Minister charged with cutting gun crime in Syracuse ready to begin: ‘It’s personal for me’ - syracuse.com

2022-04-22 23:55:55 By : Mr. jinrong wu

Syracuse Mayor Ben Walsh appointed Lateef Johnson-Kinsey (pictured), a Syracuse pastor, as the director of the Mayor's Office to Reduce Gun Violence. Friday, April 1, 2022. N. Scott Trimble | strimble@syracuse.com

Syracuse, N.Y. -- Lateef Johnson-Kinsey has seen the way gun violence has rocked Syracuse.

As a pastor, his church has held services for those killed by gun violence. As a dean at the Syracuse Academy of the Sciences, he’s interacted with kids who came to school the day after a shooting near them.

Not long after he was ordained, Johnson-Kinsey’s cousin was shot just blocks from his church. He said he’s lost family members to gun violence.

On Friday, he was tasked with leading the effort to stop what city leaders called a crisis.

“It’s personal for me,” Johnson-Kinsey said.

City officials introduced Johnson-Kinsey as the new director of the Office to Reduce Gun Violence.

When he starts as the director on April 13, Johnson-Kinsey will be charged with stemming a burgeoning problem.

In the last two years, gun violence has ramped up in the city. Syracuse registered its worst marks in the last decade for shootings, victims and murders in 2020. 2021 was the second worst year in the last decade for all three of those numbers.

Johnson-Kinsey grew up in Syracuse, graduated from Nottingham High School and has been a pastor at The Well of Hope Church on South Avenue since 2013.

He’s currently the dean of students at Syracuse Academy of Science, a job he’ll be leaving today for his new job at the city. Johnson-Kinsey has also been part of Syracuse Cure Violence (also called SNUG), a violence reduction group that operates out of the Southwest Community Center, and worked with a team that deals with people who are on parole or serving probation.

The city will pay Johnson-Kinsey $65,000 a year to lead the office.
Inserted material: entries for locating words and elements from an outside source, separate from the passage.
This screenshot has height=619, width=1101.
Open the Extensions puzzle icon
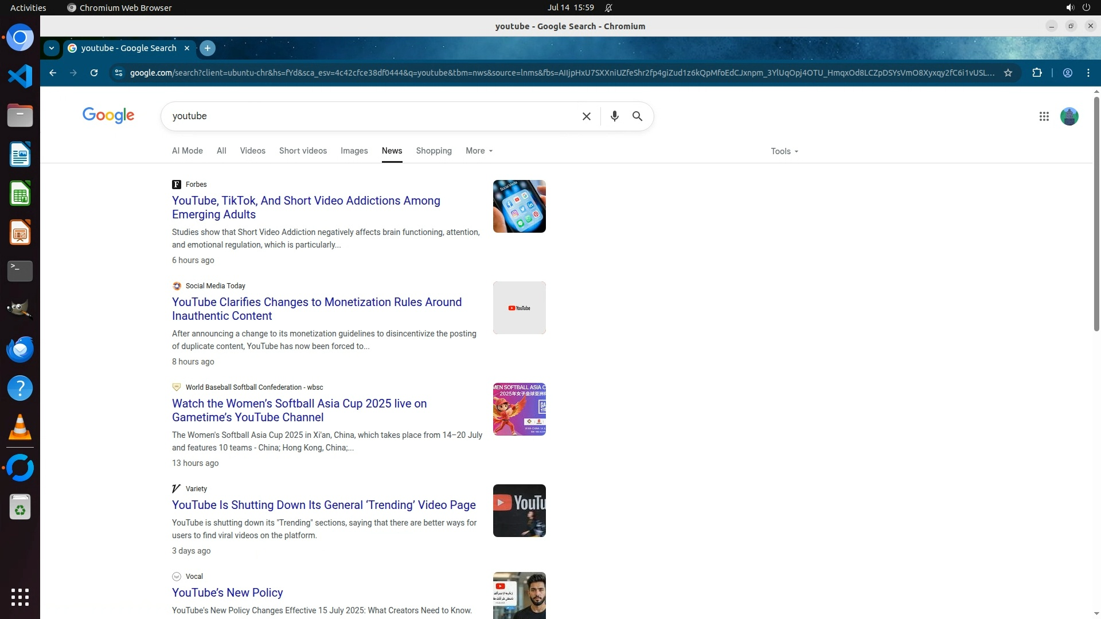pos(1037,73)
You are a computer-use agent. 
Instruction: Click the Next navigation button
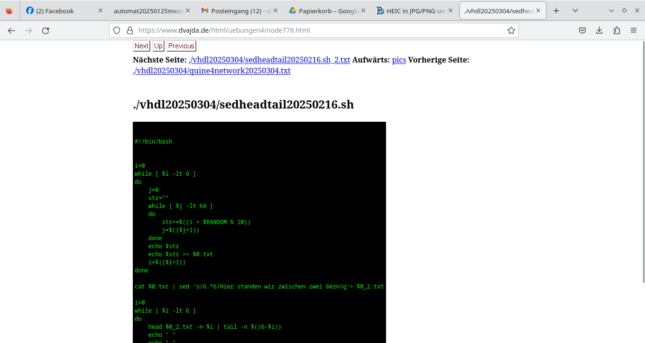click(x=141, y=46)
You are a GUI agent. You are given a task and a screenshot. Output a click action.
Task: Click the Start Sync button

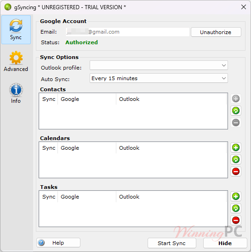coord(171,243)
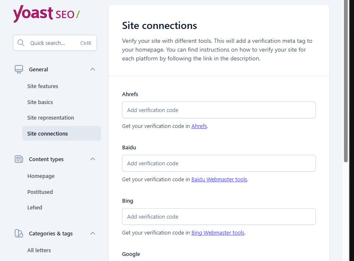The height and width of the screenshot is (261, 354).
Task: Open the Site features settings page
Action: 43,86
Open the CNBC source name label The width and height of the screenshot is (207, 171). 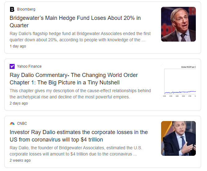click(22, 123)
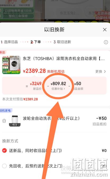Select step 3 取旧送新
Viewport: 110px width, 179px height.
[x=62, y=42]
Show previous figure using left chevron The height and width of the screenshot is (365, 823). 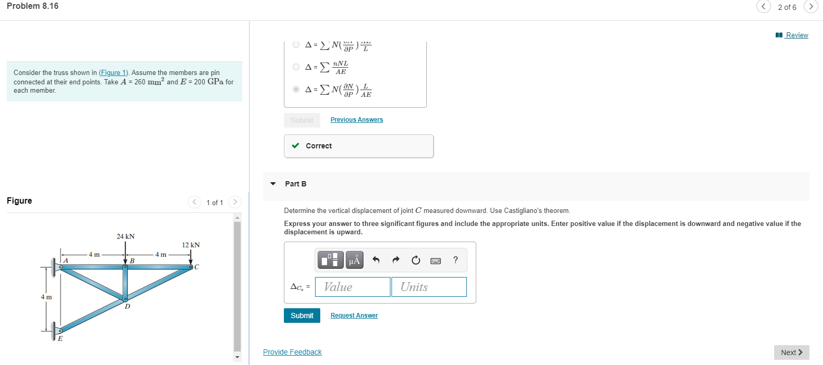(194, 202)
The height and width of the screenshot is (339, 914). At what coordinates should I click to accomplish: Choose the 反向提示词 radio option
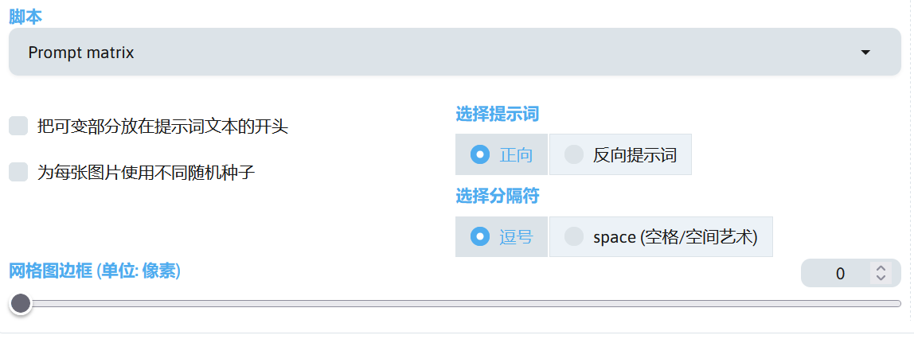574,154
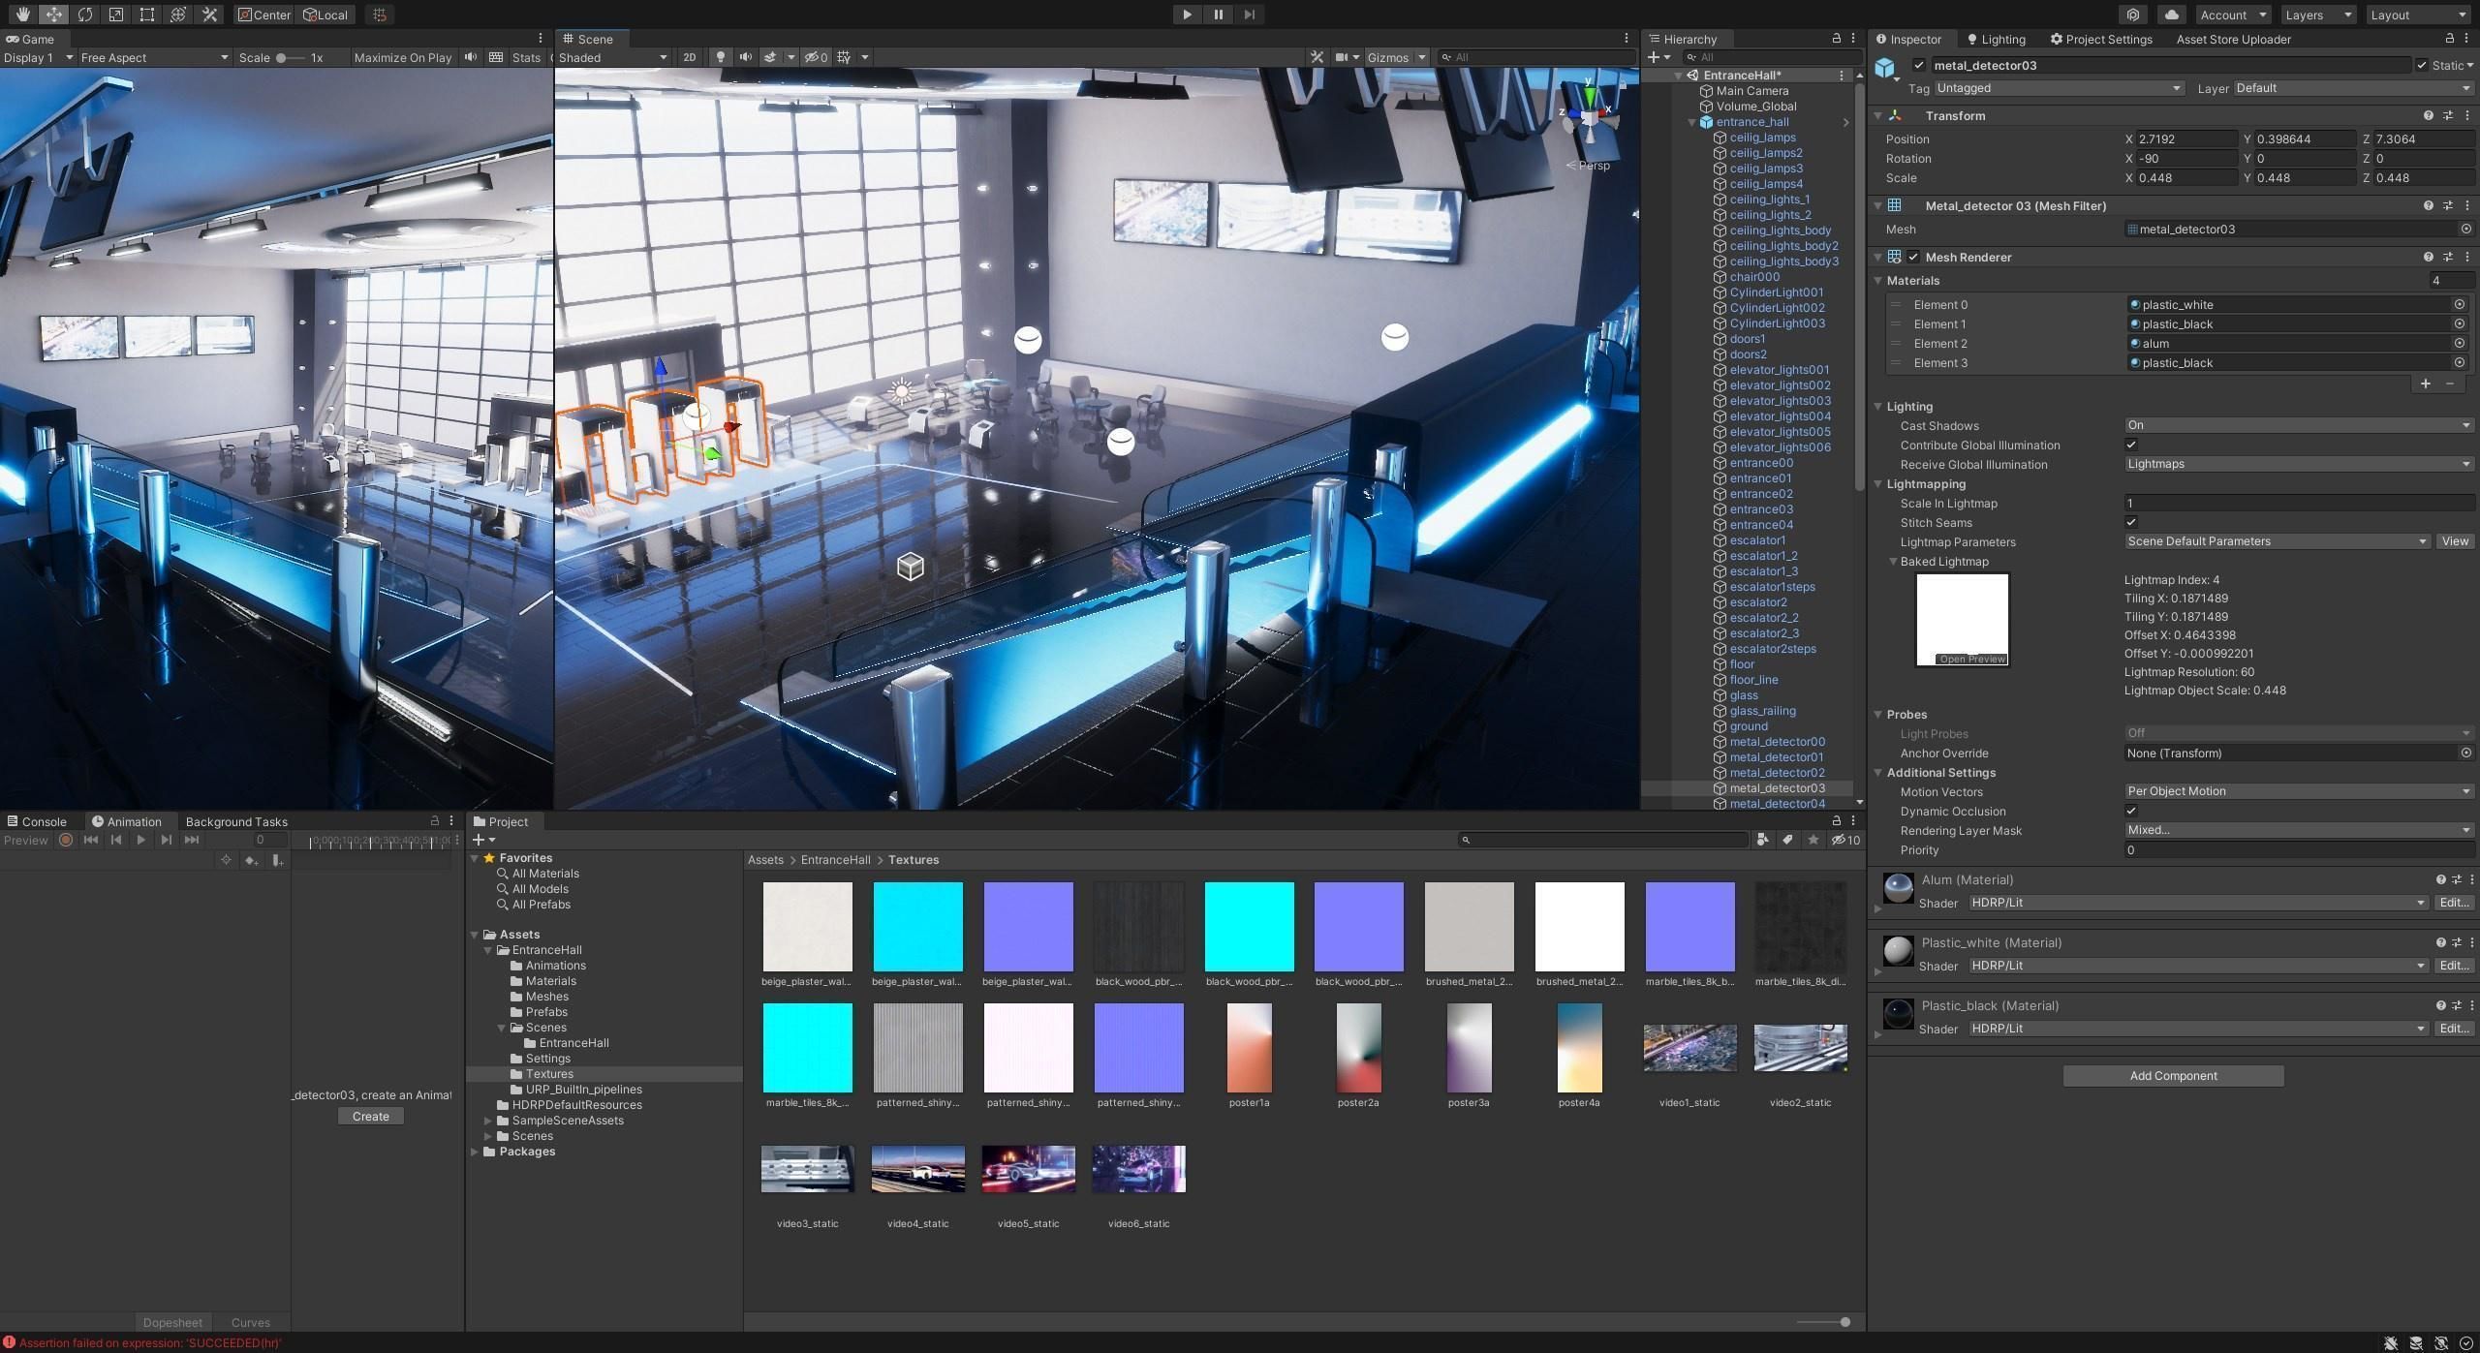Select the Hand tool in the toolbar

(22, 15)
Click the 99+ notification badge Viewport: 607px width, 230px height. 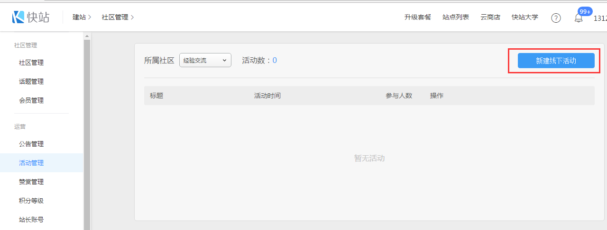click(585, 11)
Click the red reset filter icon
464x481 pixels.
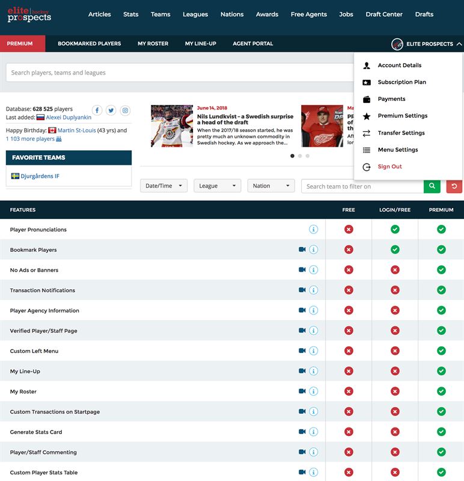(x=454, y=186)

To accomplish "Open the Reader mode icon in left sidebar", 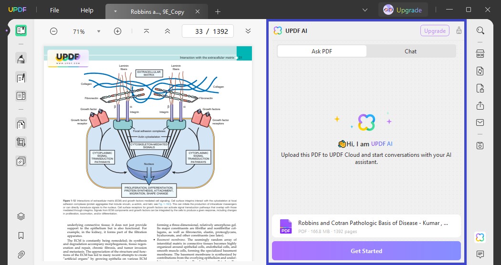I will point(21,31).
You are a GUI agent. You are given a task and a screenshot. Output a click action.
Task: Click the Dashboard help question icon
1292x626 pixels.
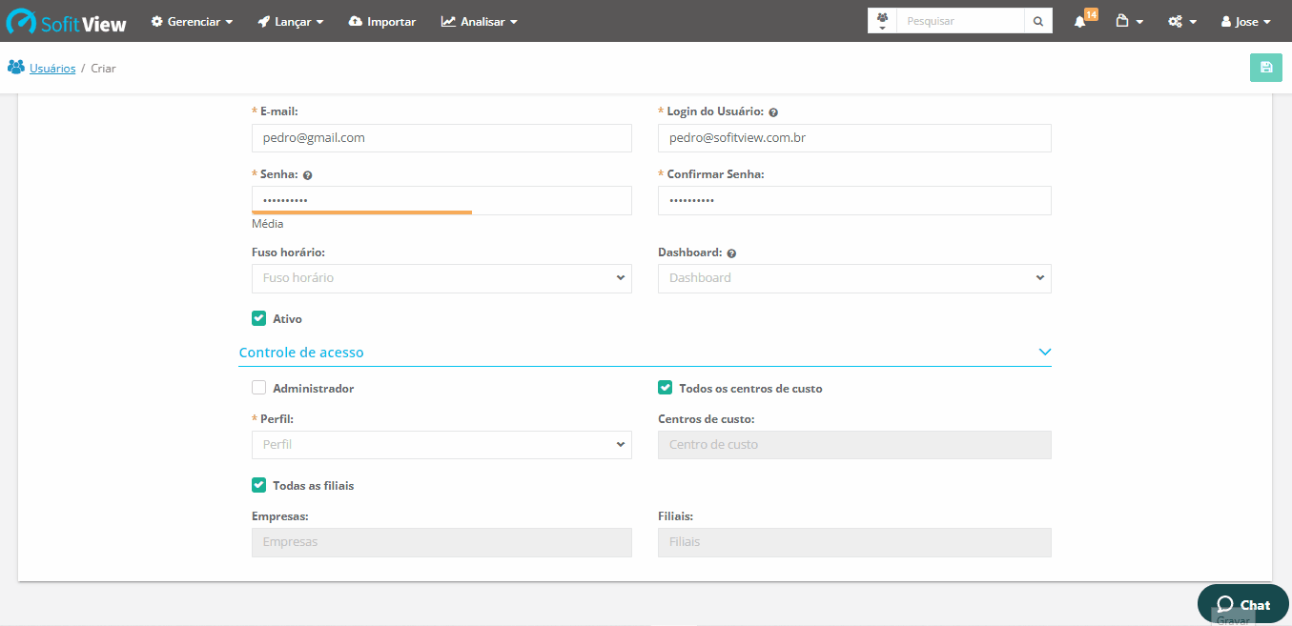click(x=731, y=254)
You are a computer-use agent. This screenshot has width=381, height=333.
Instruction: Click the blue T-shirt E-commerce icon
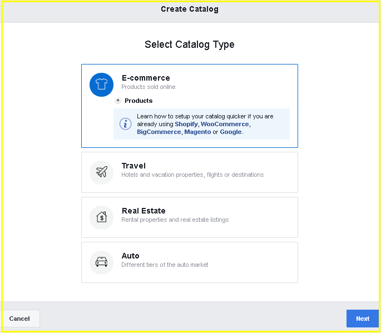click(x=101, y=85)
“No one person can do this. No one person has all the answers,” Johnson-Kinsey said Friday. “Syracuse as a community, we’ll do this together.”

Deputy Mayor Sharon Owens, who led the search for someone to head up the office, said Kinsey is a “unicorn” because of his experience in law enforcement as a former corrections officer, his work as a pastor and his extensive experience working with kids.

“We need somebody . . . that can have a presence in all of these different rooms and all these different circles,” Walsh said, “to be just as comfortable walking into the public safety building as they are walking down any block in the city of Syracuse.”

Walsh said Johnson-Kinsey will be a “glue guy” and “point guard.” The city’s goal is to have Johnson-Kinsey coordinate with the city’s existing anti-gun violence initiatives, like SNUG, while the city finds ways to fill in the gaps.

The Syracuse Common Council has already approved a request from the mayor’s office to spend $70,000 on a study by Chicago-based community violence prevention expert Chico Tillmon. He is expected to identify root causes of violence and gaps in services.

Tillmon will begin his study in May and it is expected to last through the summer, Owens said. Johnson-Kinsey will use that study to identify ways the city can help reduce gun violence.

Some gaps have already been identified. Owens said the city is looking into creating respite places for gun violence victims, so that people who have been shot are not immediately going back to the same place they were shot.

The Syracuse chapter of the National Action Network, a civil rights group started by Rev. Al Sharpton, suggested the creation of the office before the pandemic. They recommended the office be based on an office in New York City.

NAN president Pastor Bernard Alex said New York City’s gun violence reduction office created a list of services for those who are considered at-risk, something Syracuse doesn’t have and he believes would be beneficial.

“We are a service-rich community,” Owens said Friday. “We just don’t get those services to people in a time of need.”